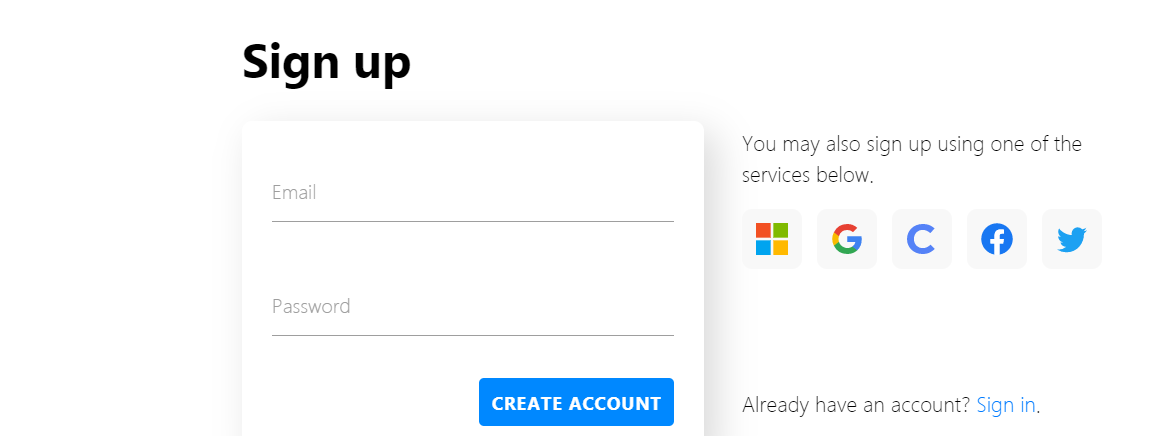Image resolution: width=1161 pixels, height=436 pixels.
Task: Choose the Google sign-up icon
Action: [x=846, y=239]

==

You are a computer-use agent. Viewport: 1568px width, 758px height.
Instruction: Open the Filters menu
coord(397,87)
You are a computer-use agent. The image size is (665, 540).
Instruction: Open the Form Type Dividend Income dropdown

= Work to complete =
From the entries above, give again exactly the lines running from the line with "You are a computer-use agent. Viewport: 1568px" to the line with "Instruction: Open the Form"; include both of those lines.

= Your response =
You are a computer-use agent. Viewport: 1568px width, 758px height.
Instruction: Open the Filters menu
coord(397,87)
You are a computer-use agent. The image size is (665, 540).
Instruction: Open the Form Type Dividend Income dropdown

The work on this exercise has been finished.